Sometimes Riza wonders what she'll do if the colonel decides to dismiss her, despite the fact that she knows – and so does he – that there's nothing to wonder about.
She could refuse to go, but if he ever makes up his mind to send her away, nothing she can say will sway him. He never cares what his subordinates think, unless it has an adverse effect on their performance; what he cares about is the safety of his followers and the success of their missions, in that order.
She could kill herself, of course; not melodramatically, but simply to illustrate a point: If you don't have me you can't win, and if you lose I'm as good as dead anyway. He would understand – he always understands – but they would never get the stain out of the carpet.
She could obey and go away to live in her house, empty and silent for so many years, and maybe study for a degree or write a book or donate to charities. She wouldn't travel, because she hates travelling, and she would never see him again. If he dismisses her, he'll never come after her again, and she'll never go to him.
She knows that these are just silly fantasies, because if he ever sends for her to tell her that he is sending her away for good, he'll be telling her that he's no longer the kind of man who can do what he wants to do: that he's the kind of man who will sacrifice himself and his honour and his dreams and his followers and his country to set his mind at ease about one person. If he does, he'll be doing it deliberately, the outcome of his decision as clear in his mind as it is in hers, and she won't commit suicide or obey or protest. She'll draw the little handgun from the holster at her side and shoot him between the eyes.
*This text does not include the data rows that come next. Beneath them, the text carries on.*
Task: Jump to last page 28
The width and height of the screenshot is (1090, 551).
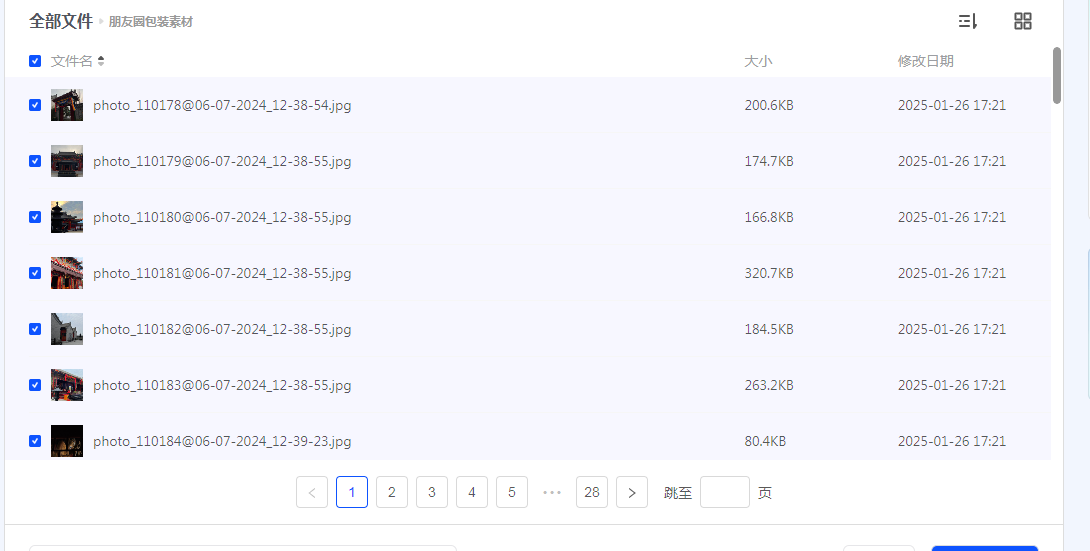Action: 592,492
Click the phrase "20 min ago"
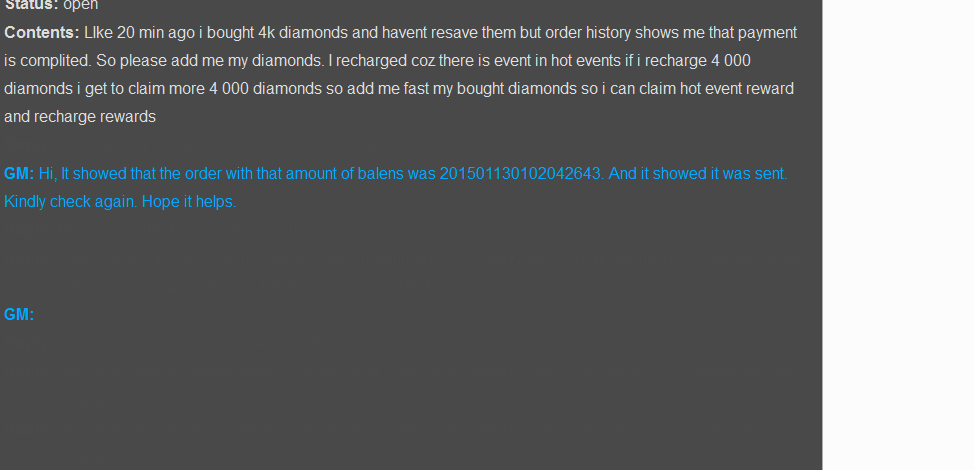974x470 pixels. pyautogui.click(x=158, y=32)
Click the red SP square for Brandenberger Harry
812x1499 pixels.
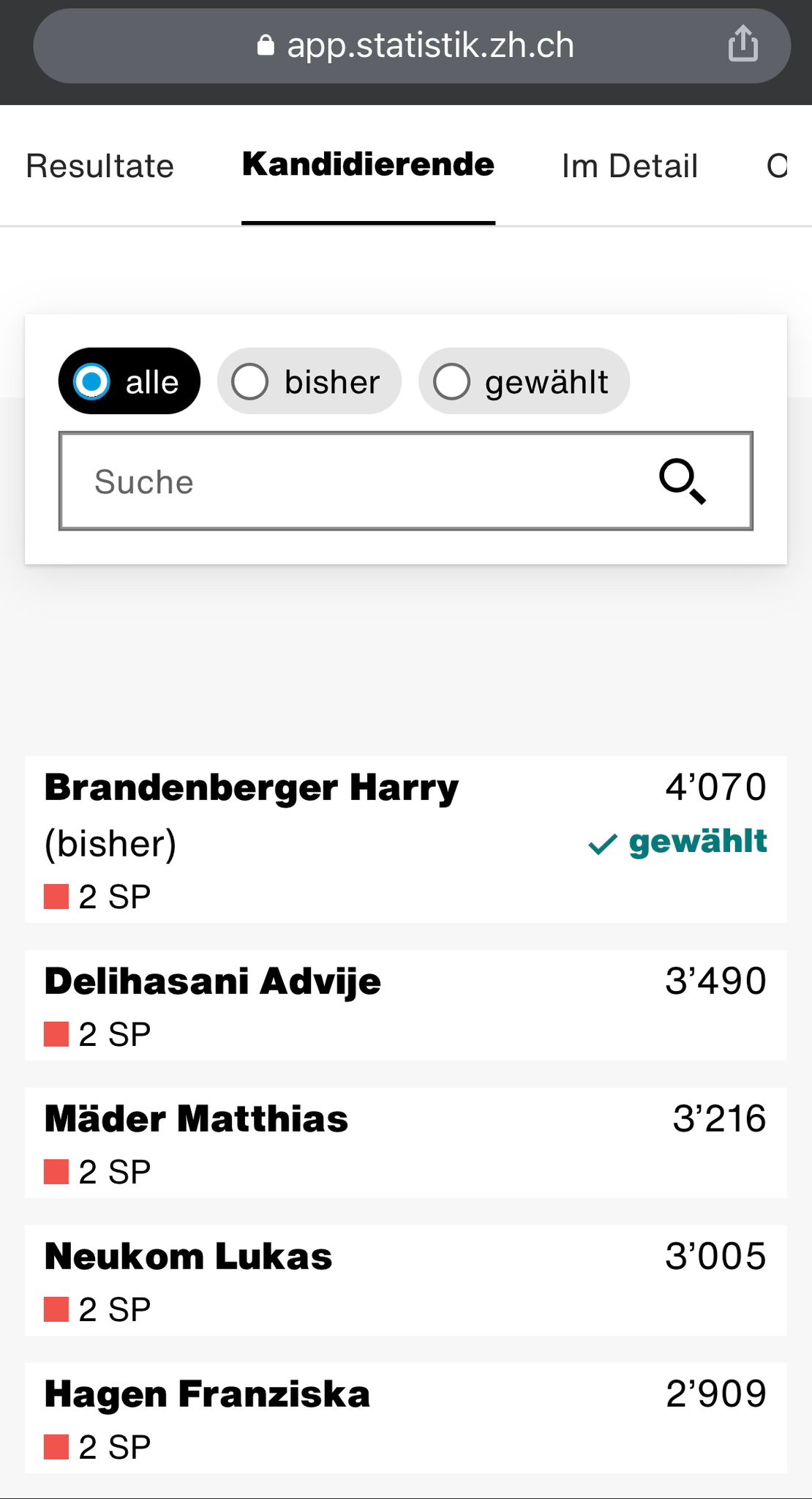pos(56,897)
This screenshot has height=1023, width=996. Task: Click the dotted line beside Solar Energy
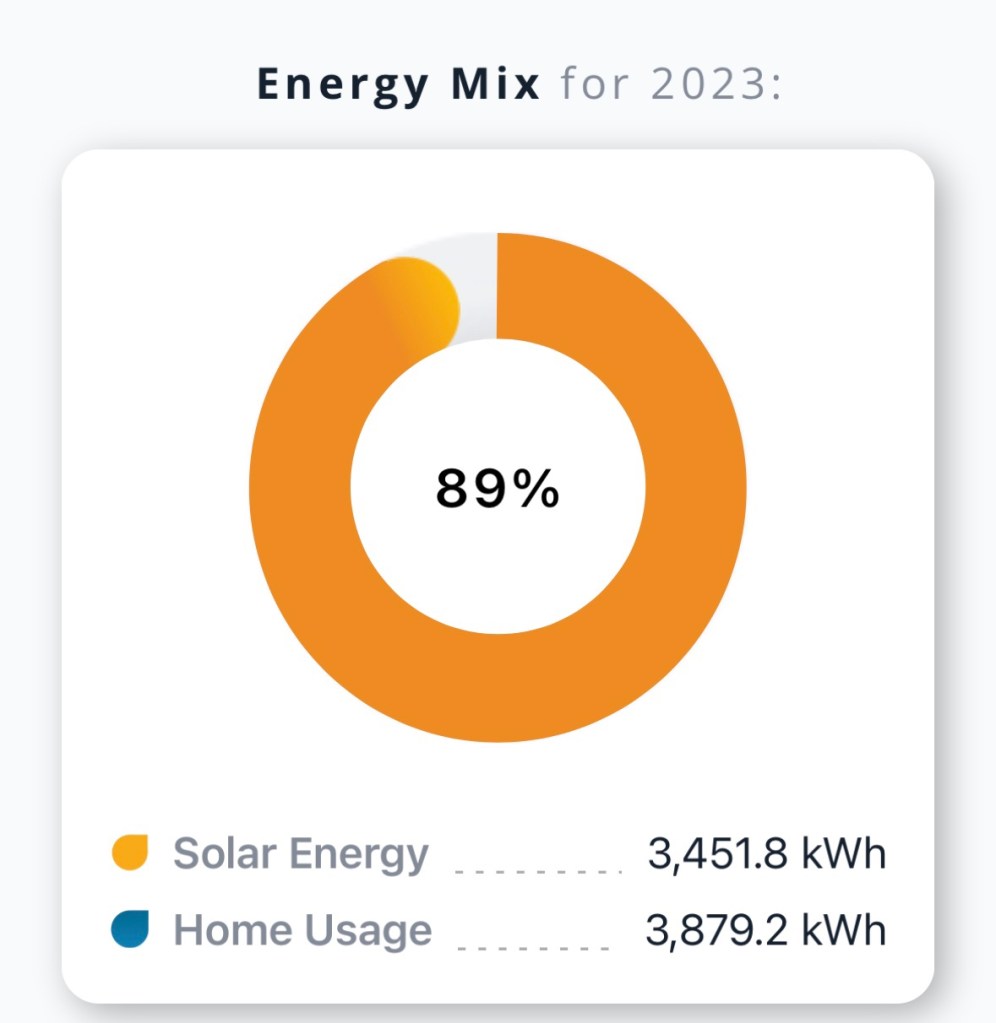(538, 870)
He knows that she knows this, and yet he still keeps the papers in his desk and looks at them every morning, and then puts them away without signing them because he needs her in his game. She knows that it's a little play, perhaps to remind her of her duty, perhaps to remind himself that he's not keeping her there because he wants her there, because that would be the wrong reason to let her stay, but simply because he needs her.
They both know that they need this to remind them how precarious their situation is, how thin the line they balance on, but they keep this knowledge hidden away in some dark corner of their minds and pretend that they don't.
Some of the things they understand are much better left unsaid.
Finis
A/N: Bunnies ate my brain. That's my excuse. Sorry.